WHAT YOU ARE ASKED TO DO: Would you please output, word for word, the span of the listing below that opens on the line containing "[Pinterest] (517, 1733)" and closes on the line containing "The Future of"? Include both ends and nothing more.

SOURCE MATERIAL:
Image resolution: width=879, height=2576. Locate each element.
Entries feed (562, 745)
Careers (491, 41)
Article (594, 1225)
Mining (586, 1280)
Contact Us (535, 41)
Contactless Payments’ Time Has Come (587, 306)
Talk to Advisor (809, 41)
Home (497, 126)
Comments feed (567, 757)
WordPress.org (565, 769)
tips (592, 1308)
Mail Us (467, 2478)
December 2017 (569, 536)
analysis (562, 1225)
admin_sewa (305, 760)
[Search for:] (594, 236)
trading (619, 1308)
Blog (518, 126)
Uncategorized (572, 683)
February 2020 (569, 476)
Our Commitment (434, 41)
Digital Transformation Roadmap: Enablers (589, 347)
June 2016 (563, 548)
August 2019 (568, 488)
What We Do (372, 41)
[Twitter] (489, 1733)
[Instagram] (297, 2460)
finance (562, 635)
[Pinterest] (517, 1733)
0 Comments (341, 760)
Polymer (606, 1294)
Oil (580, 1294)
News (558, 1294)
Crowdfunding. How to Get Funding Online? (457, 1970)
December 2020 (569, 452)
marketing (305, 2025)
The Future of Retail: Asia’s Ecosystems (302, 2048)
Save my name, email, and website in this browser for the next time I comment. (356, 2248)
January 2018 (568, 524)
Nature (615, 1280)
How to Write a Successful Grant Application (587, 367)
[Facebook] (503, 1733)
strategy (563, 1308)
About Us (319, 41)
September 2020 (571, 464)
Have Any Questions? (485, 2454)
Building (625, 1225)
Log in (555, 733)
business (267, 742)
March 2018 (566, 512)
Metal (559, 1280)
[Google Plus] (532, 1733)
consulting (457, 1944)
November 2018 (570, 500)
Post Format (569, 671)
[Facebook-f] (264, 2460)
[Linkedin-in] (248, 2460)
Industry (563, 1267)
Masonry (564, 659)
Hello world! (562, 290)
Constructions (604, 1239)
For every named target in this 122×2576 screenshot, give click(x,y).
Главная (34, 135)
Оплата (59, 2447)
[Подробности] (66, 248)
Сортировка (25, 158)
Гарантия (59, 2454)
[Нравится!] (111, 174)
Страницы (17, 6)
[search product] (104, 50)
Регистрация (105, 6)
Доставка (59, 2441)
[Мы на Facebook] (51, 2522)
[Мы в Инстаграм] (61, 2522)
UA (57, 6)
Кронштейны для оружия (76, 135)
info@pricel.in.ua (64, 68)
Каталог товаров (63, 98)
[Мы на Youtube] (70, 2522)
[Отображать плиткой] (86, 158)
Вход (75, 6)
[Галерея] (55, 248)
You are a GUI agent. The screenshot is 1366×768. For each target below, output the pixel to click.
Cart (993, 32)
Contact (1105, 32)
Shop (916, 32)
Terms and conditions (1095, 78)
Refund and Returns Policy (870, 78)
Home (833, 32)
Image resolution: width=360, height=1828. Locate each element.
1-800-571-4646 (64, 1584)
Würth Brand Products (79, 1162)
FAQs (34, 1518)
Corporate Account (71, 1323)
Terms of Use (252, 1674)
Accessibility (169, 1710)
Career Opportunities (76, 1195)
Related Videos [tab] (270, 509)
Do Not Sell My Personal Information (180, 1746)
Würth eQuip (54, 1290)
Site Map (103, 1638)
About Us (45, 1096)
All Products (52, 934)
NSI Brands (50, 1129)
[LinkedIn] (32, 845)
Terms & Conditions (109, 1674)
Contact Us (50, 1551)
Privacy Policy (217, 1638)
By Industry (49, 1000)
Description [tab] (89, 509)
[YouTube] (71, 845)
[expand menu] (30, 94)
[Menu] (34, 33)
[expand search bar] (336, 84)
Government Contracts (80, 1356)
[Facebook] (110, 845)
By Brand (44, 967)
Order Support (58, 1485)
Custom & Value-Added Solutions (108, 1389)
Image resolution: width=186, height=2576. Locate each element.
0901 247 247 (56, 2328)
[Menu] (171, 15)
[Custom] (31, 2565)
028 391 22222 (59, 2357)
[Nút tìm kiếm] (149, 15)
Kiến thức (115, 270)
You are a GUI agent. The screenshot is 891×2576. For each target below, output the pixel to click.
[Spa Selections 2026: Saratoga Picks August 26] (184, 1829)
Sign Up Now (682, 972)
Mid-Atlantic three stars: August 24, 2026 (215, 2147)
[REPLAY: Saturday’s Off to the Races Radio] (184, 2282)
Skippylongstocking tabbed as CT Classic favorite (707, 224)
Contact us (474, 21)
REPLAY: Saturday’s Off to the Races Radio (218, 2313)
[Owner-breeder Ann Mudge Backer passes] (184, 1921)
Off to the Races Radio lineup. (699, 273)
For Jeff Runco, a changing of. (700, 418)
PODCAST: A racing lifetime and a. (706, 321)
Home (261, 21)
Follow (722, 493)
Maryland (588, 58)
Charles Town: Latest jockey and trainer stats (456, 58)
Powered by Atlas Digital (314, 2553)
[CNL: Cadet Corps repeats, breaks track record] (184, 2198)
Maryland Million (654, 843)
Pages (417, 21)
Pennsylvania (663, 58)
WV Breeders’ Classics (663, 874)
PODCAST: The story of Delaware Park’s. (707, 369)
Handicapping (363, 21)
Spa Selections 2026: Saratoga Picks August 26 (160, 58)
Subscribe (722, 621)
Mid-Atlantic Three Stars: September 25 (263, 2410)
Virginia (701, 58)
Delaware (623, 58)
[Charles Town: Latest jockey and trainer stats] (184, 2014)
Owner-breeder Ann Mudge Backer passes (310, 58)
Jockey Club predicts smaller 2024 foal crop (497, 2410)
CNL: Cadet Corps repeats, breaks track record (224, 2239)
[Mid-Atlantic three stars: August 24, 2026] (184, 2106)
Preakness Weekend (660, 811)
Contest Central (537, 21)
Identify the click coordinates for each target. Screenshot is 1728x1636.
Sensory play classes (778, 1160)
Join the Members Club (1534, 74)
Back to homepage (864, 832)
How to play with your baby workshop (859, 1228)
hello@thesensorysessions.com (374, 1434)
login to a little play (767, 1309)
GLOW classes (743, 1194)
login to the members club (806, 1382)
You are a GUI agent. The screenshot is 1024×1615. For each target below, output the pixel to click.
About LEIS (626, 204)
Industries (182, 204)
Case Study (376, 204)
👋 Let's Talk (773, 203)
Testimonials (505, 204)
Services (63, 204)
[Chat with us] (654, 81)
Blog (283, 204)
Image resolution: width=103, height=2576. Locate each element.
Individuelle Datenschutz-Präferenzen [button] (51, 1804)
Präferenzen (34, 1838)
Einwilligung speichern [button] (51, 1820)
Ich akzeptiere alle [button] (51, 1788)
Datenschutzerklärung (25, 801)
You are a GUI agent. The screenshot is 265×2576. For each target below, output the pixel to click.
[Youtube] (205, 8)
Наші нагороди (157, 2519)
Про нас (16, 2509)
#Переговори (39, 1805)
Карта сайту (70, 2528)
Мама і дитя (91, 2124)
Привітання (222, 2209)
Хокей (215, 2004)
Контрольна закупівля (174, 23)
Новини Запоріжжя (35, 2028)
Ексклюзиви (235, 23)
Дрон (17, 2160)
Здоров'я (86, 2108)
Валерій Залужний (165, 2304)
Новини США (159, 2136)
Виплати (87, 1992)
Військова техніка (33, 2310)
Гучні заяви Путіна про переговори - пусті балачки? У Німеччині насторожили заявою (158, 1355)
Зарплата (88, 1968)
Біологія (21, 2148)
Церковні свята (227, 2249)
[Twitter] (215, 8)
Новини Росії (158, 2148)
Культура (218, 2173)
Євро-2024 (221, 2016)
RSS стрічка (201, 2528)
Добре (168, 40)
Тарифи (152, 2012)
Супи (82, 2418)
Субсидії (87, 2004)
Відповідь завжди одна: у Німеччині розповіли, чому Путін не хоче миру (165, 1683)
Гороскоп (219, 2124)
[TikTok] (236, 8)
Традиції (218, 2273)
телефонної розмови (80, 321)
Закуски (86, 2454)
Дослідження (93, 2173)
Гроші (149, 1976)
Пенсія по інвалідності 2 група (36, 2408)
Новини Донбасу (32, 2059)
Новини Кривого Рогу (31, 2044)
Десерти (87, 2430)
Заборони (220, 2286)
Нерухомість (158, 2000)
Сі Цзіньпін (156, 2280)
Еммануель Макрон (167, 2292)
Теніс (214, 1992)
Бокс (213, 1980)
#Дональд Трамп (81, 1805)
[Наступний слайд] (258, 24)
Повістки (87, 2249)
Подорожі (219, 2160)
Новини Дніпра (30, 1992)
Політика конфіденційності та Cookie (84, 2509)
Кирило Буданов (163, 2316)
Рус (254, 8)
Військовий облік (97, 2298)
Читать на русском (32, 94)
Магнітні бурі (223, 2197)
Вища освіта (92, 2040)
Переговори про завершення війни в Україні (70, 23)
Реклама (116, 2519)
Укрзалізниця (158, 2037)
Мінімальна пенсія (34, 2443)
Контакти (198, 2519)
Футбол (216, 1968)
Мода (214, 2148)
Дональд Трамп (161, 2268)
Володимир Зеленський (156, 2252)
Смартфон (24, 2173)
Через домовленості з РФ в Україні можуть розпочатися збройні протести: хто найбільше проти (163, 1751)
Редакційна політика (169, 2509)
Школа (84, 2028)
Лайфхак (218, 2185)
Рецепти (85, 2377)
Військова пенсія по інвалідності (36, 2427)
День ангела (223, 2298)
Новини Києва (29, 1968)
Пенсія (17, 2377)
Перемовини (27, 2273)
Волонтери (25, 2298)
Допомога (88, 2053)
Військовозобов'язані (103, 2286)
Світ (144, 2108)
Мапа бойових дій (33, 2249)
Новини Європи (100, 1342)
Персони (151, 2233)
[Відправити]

REPLY:
[Pinterest] (517, 1733)
0 Comments (341, 760)
Polymer (606, 1294)
Oil (580, 1294)
News (558, 1294)
Crowdfunding. How to Get Funding Online? (457, 1970)
December 2020 (569, 452)
marketing (305, 2025)
The Future of Retail: Asia’s Ecosystems (302, 2048)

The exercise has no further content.